◆ TEXT:
--- Begin ---

The series was initially ordered for 12 episodes, with 6 more added when it proved popular. NBC later renewed it for a second season on December 12, 2022. Its cancellation after two seasons was announced on April 5, 2024.

Trailer.


This show provides examples of:

  • 20 Minutes into the Future: Averted in season 1. Unlike the original series, which took place roughly six to seven years after the broadcast date, the "present" day of this series is set in the year each episode is broadcast. However, season 2 starts with a three year Time Skip, so now the trope applies again.
  • Alliterative Name: Addison Augustine.
  • Ambiguous Situation: It's not said who, if anyone, is aware that the Calavicci family exists only because of Sam's leap at the end of "Mirror Image."
    • Averted as of the end of season 2, when Beth and Janis reveal that information and Magic says it wasn't on record - so nobody at Quantum Leap knew.
  • Anti-Nepotism: The government specifically kept Al's daughter Janis out of the restarted project because she was too close to the events of the original series; however, it's further revealed in "Somebody Up There Likes Ben" that it was actually her mother, Beth, who insisted that Janis be kept out of the project because she was too obsessed with recovering Sam.

--- End ---

◆ SOURCE DATA:
--- Begin ---

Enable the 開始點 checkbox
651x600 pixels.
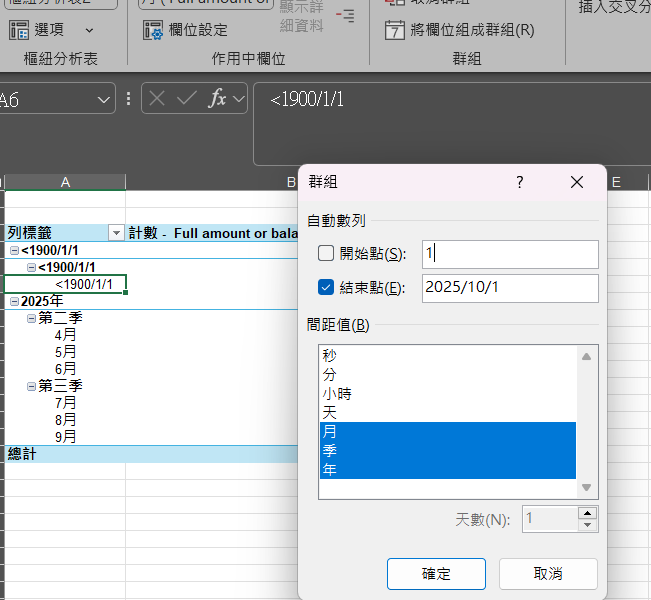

--- End ---

◆ WRITTEN PROBLEM:
In the text about the series, who insisted that Janis be kept out of the restarted project?

◆ COMPLETE RESPONSE:
Her mother, Beth